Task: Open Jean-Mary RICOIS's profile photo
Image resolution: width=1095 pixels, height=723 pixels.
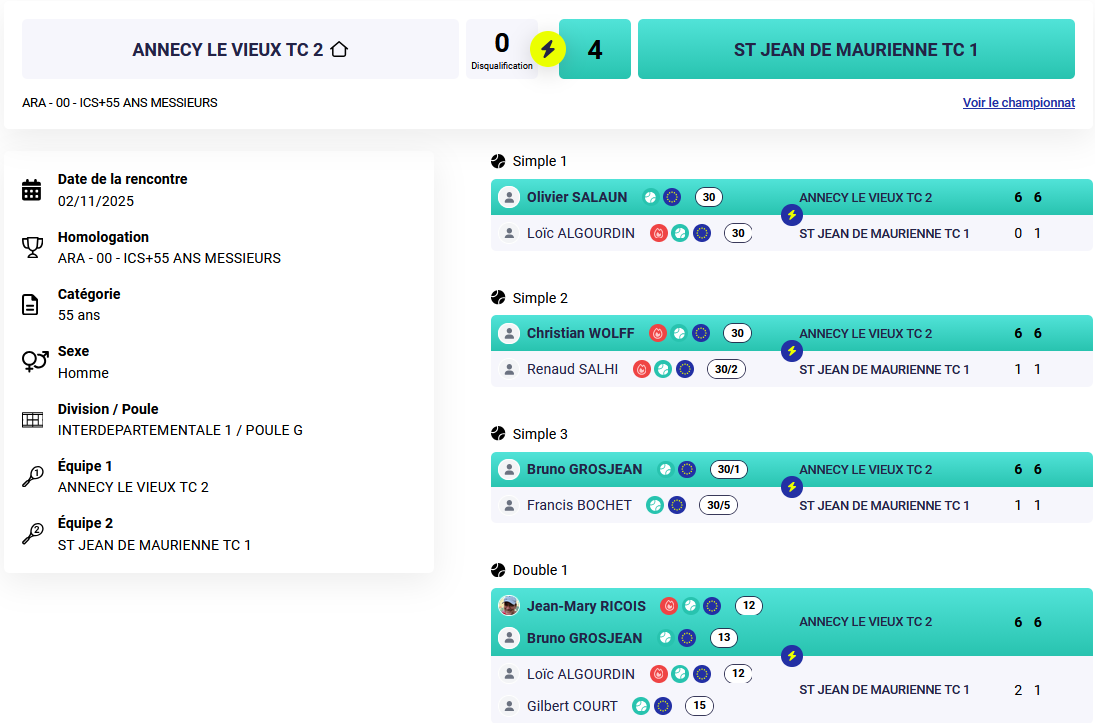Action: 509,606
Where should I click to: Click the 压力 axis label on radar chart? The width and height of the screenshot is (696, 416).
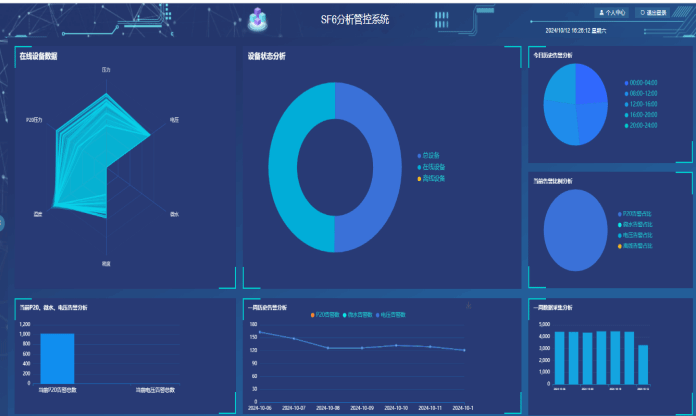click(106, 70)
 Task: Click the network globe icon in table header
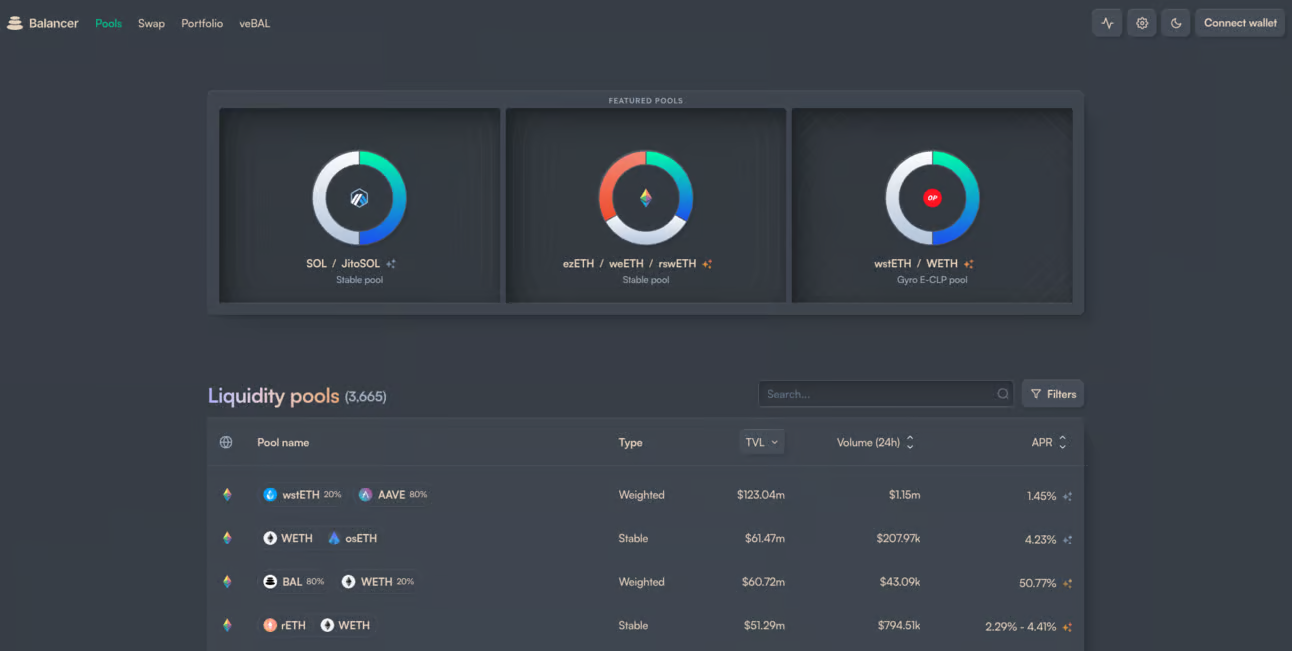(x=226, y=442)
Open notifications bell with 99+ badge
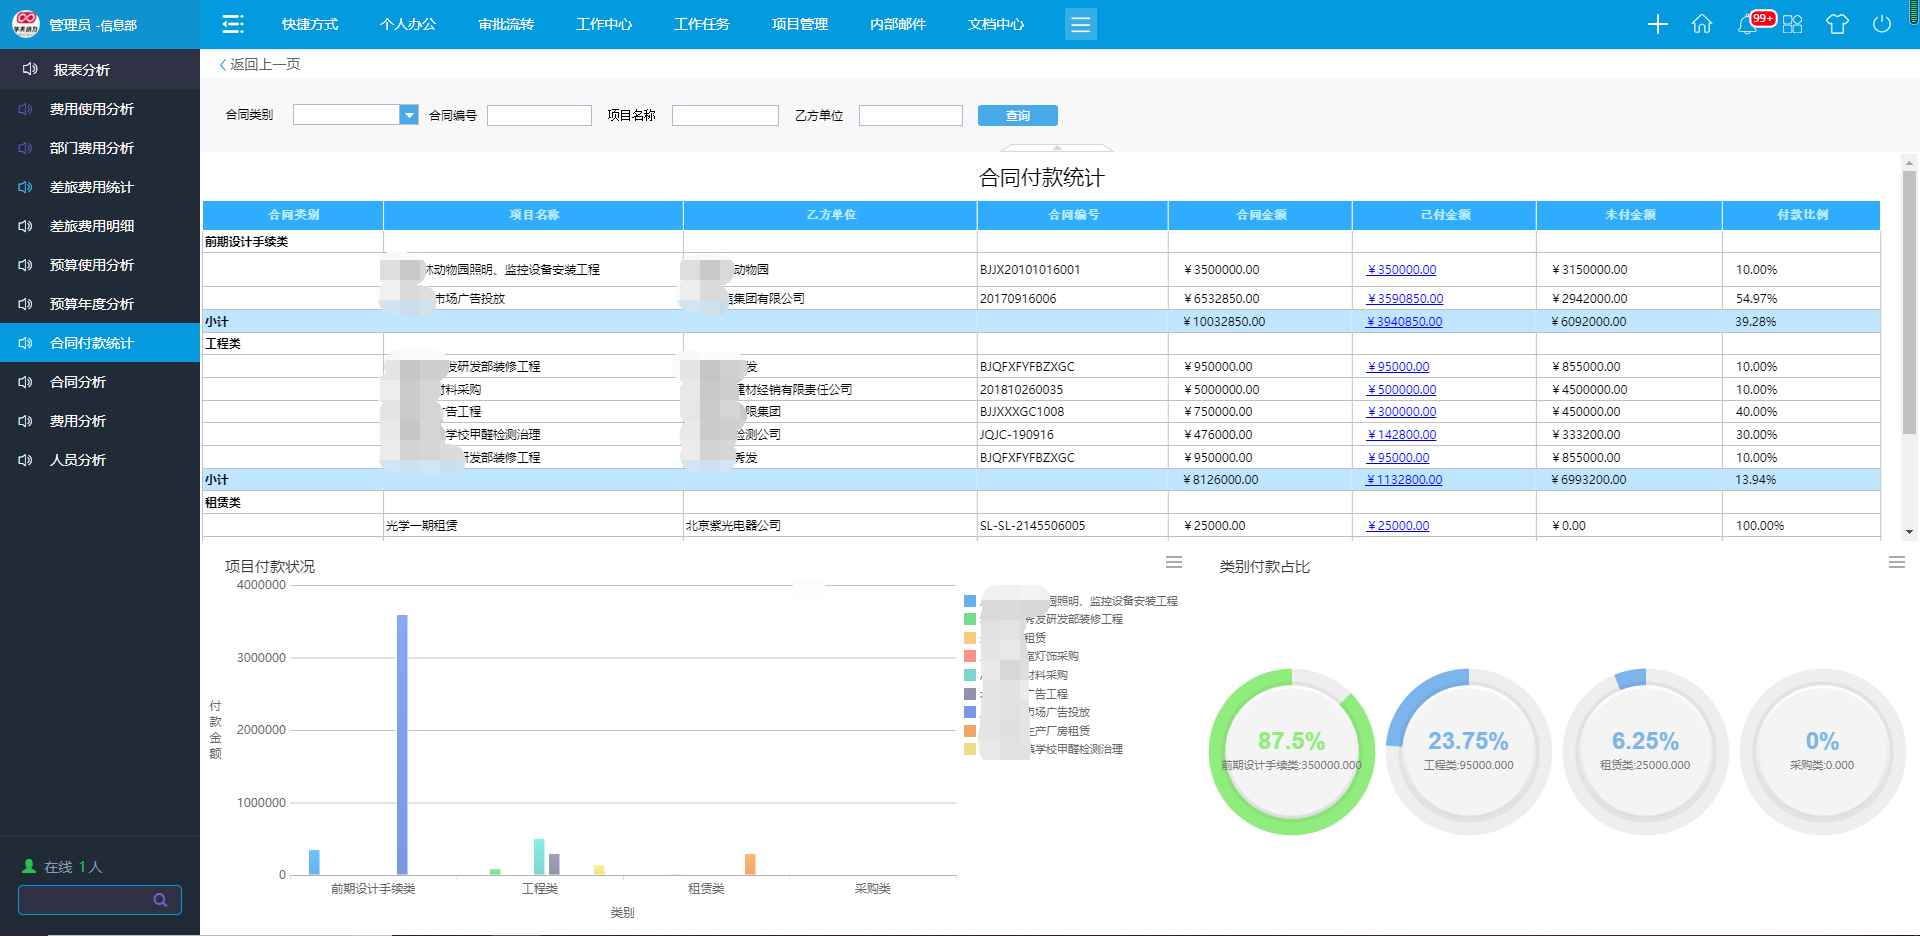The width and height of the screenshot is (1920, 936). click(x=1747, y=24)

━━━━━━━━━━━━━━━━━━━━━━━━━━━━━━

• Exercise:
Give back the entries verbatim. Do not include any picture.

• Reply to the exercise:
Task: Open Jean-Mary RICOIS's profile photo
Image resolution: width=1095 pixels, height=723 pixels.
Action: 509,606
Where should I click to: Click the 压力 axis label on radar chart? The width and height of the screenshot is (696, 416).
click(106, 70)
 Task: Click the network globe icon in table header
(x=226, y=442)
Open notifications bell with 99+ badge
The width and height of the screenshot is (1920, 936). click(x=1747, y=24)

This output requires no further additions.